> **Выбранный отрывок**:
Тем временем возросло течение в пользу соглашения с Россией, и стал открыто обсуждаться вопрос о религии наследника. Сделав таким образом вопрос об обращении князя Бориса в православие предметом политических программ, князь Фердинанд не рассчитал ни силы религиозных воззрений семьи своей жены, ни того политического давления, которое, повидимому, и заставило его считаться с ними. В результате того, что он взял в свои руки бразды правления, оппозиция направила все свои действия против него лично, и на него стали смотреть как на препятствие к осуществлению национальных стремлений. Раскрыт был ряд заговоров на его жизнь, так что пришлось принять исключительные предосторожности, чтоб обеспечить его безопасность. Стал угрожать правительственный кризис. Собрание вотировало пожелание нации о переходе князя Бориса в православие. До того, как принять окончательное решение, князь Фердинанд отправился на поклонение в Рим в надежде убедить папу снять с него обязательство, которое он принял на . себя при женитьбе. Но его святейшество оказалось неумолимым. По возвращении в Софию князь Фердинанд, притворившись сначала, будто он замышляет отречение, подписал воззвание о том, что князь Борис примет причастие по православным обрядам. Император Николай взял на себя обязанности крестного отца, причем Чарыков был назначен русским дипломатическим агентом в Софию. В то же время султан признал Фердинанда князем Болгарии и генерал-губернатором Восточной Румелии; другие державы дали свое согласие, чем было формально урегулировано положение князя Фердинанда. Признание держав было куплено, однако, ценой такой моральной жертвы, которая, хотя в большей мере и была вызвана соображениями высокой политики, была тем не менее принесена главным образом ради личного честолюбия. Нарушив торжественное обещание, которое одно только сделало возможным его женитьбу, или, как он предпочитал изображать это, пожертвовав своим сыном ради блага Болгарии, он разрушил свои связи с собственной семьей и западными державами. 'Запад, - сказал князь Фердинанд Собранию, - объявил мне анафему. Заря с Востока освещает своими лучами мою династию и наше будущее'.

> **Исходные данные**:
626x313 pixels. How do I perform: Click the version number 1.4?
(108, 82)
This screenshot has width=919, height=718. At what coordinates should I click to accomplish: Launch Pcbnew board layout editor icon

> **Что сделать**:
**A.** Ответьте на вопросы по отрывку о князе Фердинанде:
(i) Куда отправился князь Фердинанд до того, как принять окончательное решение?
(ii) Кто взял на себя обязанности крестного отца князя Бориса?
(iii) Кем султан признал Фердинанда?
**B.** Допишите, пожалуйста, следующую часть отрывка о князе Фердинанде, начав сразу после его последней фразы.
Данные для выполнения заданий не понадобятся.

> **Ответы по порядку**:
**A.**
(i) На поклонение в Рим, в надежде убедить папу снять с него обязательство, принятое при женитьбе.
(ii) Император Николай.
(iii) Князем Болгарии и генерал-губернатором Восточной Румелии.

**B.**
Вернемся, однако, к Македонии, где неустанно работала Внутренняя Организация. В 1897 г. закончился период пятилетней тайной подготовки. Наступил период действия, причем комитет преобразовался в террористическую организацию, решения которой выполнялись дружинами. Каждый год приносил новые эксцессы турок и новые репрессии комитетов. Позиция последовательных болгарских правительств по отношению к повстанческому движению отличалась только по степени: осуждая его преступную практику, все они симпатизировали его целям. При всяком надвигавшемся кризисе державы делали в Софии неизбежные представления. Но Россия и Австрия не всегда действовали искренне, а позиция Бахметьева, русского дипломатического агента, и панславистских агентов на Балканах не всегда совпадала с заверениями официальной России в Петербурге. Присутствие русского великого князя и генерала Игнатьева на празднествах осенью 1902 г. в память взятия Шипки еще больше разожгло македонские комитеты, а речи генерала Игнатьева прямо призывали к действию.

В декабре Софию посетил сам граф Ламсдорф, при чем он дал ясно понять, что Россия не может позволить комитетам втянуть ее в вооруженное вмешательство на Балканах. Возвращаясь через Вену, он выработал вместе с графом Голуховским план реформ, сущность которых заключалась в назначении Хильми-паши главным инспектором трех македонских вилайетов. Этот план, вошедший в силу в феврале 1903 г., далеко не удовлетворил общественное мнение Болгарии, а стамбуловистское правительство, пришедшее вскоре после того к власти, решило продолжать традиционную политику своей партии в смысле сохранения хороших отношений с Турцией, пытаясь вырывать уступки, пользуясь ее страхом перед иностранным вмешательством. Русское правительство, однако, противилось прямому соглашению вассала с сюзереном, так что болгарская миссия, посланная в Константинополь с целью добиться такого соглашения, вернулась ни с чем. Тем временем в Македонии шли поспешные приготовления к всеобщему восстанию, и в августе дан был сигнал.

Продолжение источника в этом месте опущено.